Le Premier ministre a fait comprendre au président de la Commission de l’UA que le plus grand défi qui se pose au Mali est le terrorisme. « Il menace les fondements de la république et la cohésion de la nation. C’est un cancer qu’il faut éradiquer à travers la conjugaison des efforts et la mise en œuvre de solutions holistiques et multidimensionnelles », a-t-il expliqué. Car, l’ordre de priorité élevé dans le Programme d’action du Gouvernement reste le retour de l’Etat et des services sociaux de base dans les zones affectées par la crise, des réfugiés et des personnes déplacées internes dans leur terroir, ainsi que la sécurité des populations. « Sur tous ces plans, nous avons engrangé des résultats notables grâce aux opérations militaires d’envergure que mènent sur le terrain, avec courage et professionnalisme, nos forces de défense et de sécurité », dira-t-il.
Le Chef du Gouvernement malien a balayé du revers de la main certaines informations qui qualifient de « tendancieuses », véhiculées par certains médias manifestement en mission contre le Mali. « La peur a changé de camp ; c’est une évidence. Nous traquons les groupes armés terroristes réduits à des actions d’éclat isolées, jusque dans leurs derniers retranchements », a-t-il martelé.

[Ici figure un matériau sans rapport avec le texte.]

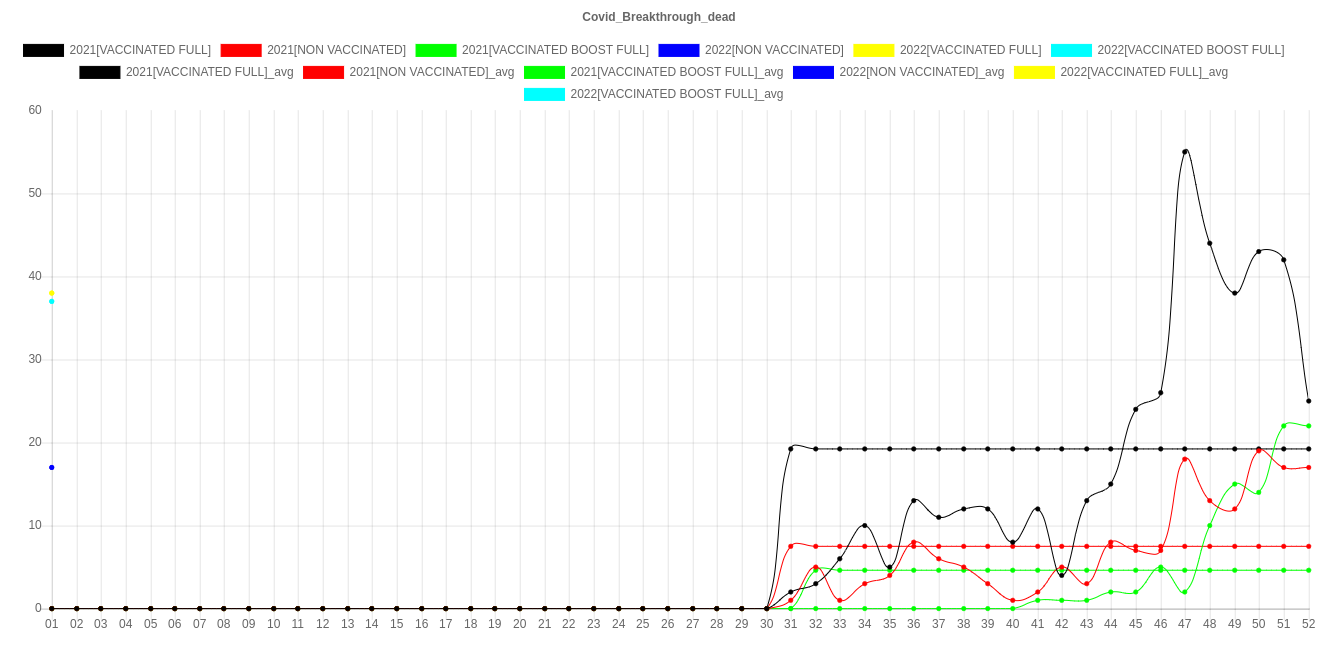Toggle 2022[NON VACCINATED]_avg legend label

pos(921,72)
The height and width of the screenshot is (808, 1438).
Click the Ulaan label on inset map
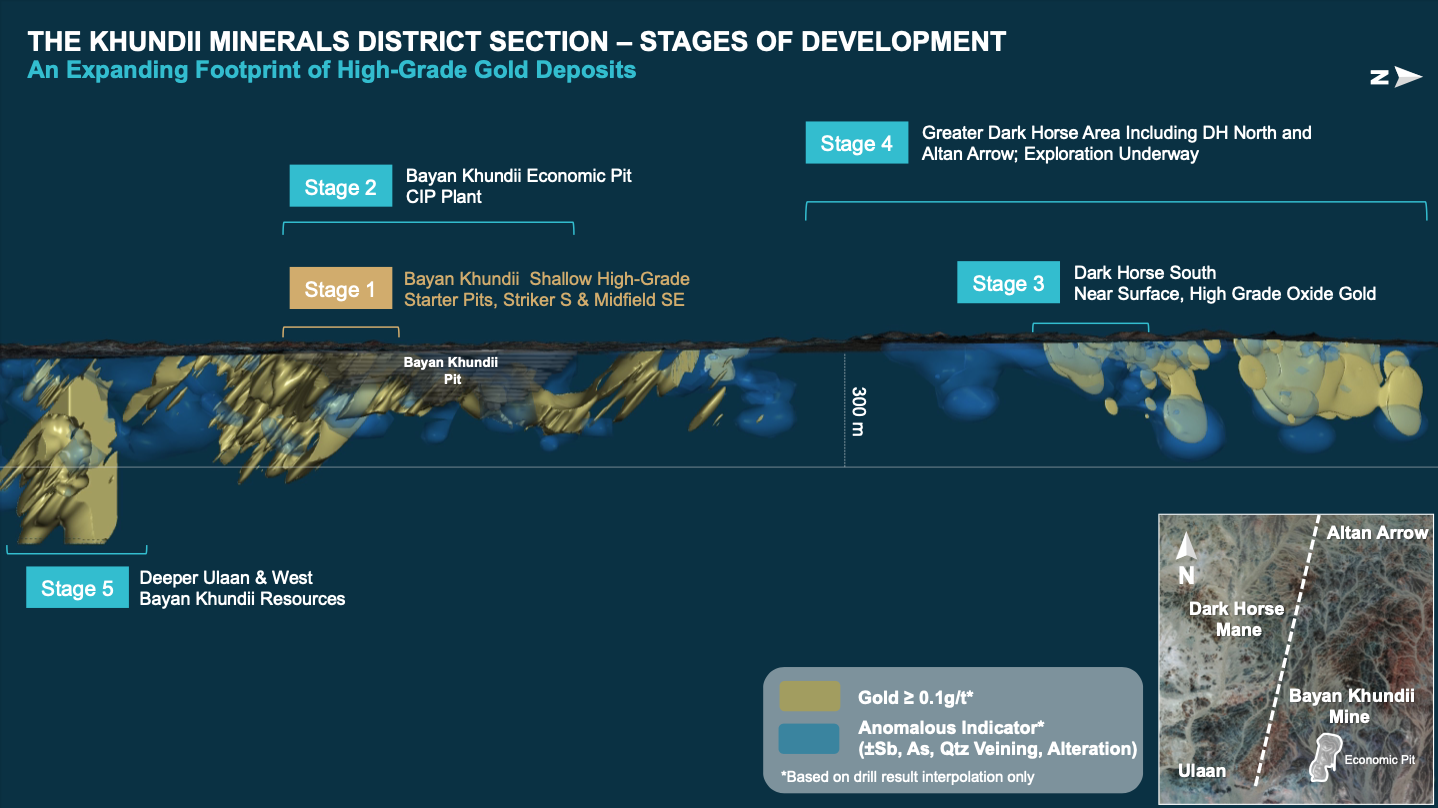point(1200,771)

Le Premier Ministre est formel, son Gouvernement poursuivra le vaste chantier de la restauration de la sécurité sur toute l’étendue du territoire national, de la dignité, de la souveraineté et de l’indépendance, conformément aux trois (3) principes clés qui gouvernent désormais l’action publique au Mali. Il a rassuré M. Moussa Faki Mahamat de la détermination du Gouvernement à tenir ses engagements tant avec la communauté régionale et internationale, qu’avec la communauté nationale dont la vision est le « Mali Nouveau ». « Les efforts de réforme seront poursuivis de manière à atteindre le point de non-retour dans le processus de redressement de notre pays. De la même manière, nous intensifierons le processus de réforme et les préalables à la tenue d’élections inclusives, apaisées et crédibles. Notre détermination à poursuivre sur la voie des reformes n’a d’égal que la soif de réforme de notre vaillant peuple, ainsi que son aspiration à la justice et à la sécurité », a renchéri le PM.

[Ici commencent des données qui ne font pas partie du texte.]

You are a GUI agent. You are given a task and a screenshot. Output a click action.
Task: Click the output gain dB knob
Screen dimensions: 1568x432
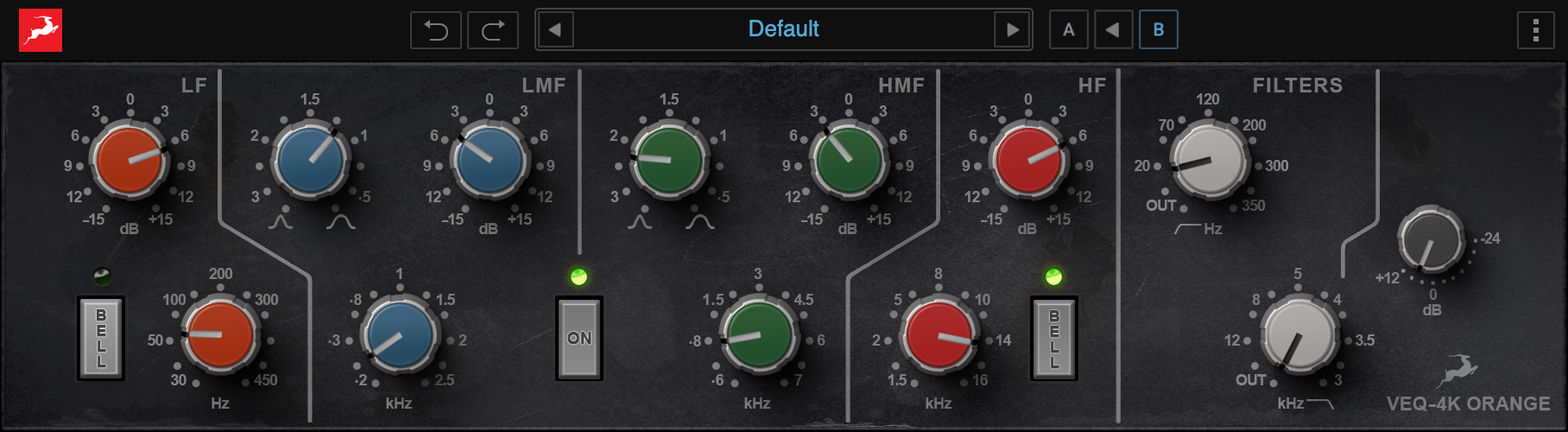1430,241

Par ailleurs, Dr Maïga a réitéré l’engagement du Gouvernement à mettre en œuvre l’Accord pour la paix et la réconciliation au Mali, issu du processus d’Alger, en capitalisant les progrès réalisés à l’issue des dernières réunions du Comité de Suivi de l’Accord et de la Réunion décisionnelle de haut Niveau tenue en septembre 2022.
Quid des sanctions de l’UA ?
Le Premier ministre Dr Choguel Kokalla Maïga a invité l’UA, au regard de ce qui précède, à « soutenir ces efforts en cours, à les consolider, à les amplifier à travers un soutien franc et robuste aux plans politique, technique et financier. Nous exhortons l’Union Africaine à la levée des sanctions qu’elle a imposées à notre pays le 14 janvier 2022, suite à l’endossement de celles de la CEDEAO prises le 09 janvier 2022 ». Lesquelles sanctions de la CEDEAO qualifiées d’« injustes, illégales et inhumaines », levées en juillet 2022, après sept (7) longs mois d’embargo.

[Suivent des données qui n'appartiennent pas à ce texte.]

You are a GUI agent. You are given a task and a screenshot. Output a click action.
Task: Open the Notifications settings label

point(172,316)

« Nous sollicitons la réintégration du Mali au sein des instances de l’Union Africaine parce que nous sommes sur la bonne voie dans l’exécution de nos engagements », a insisté le Premier ministre Maïga. Avant de persister dans sa demande, au regard de l’inefficacité ou la contre productivité des sanctions partout où elles sont infligées dans le monde, mais aussi par attachement aux conclusions de la 3ème Réunion du Groupe de Suivi et de Soutien à la Transition tenue à Lomé le 06 septembre 2022.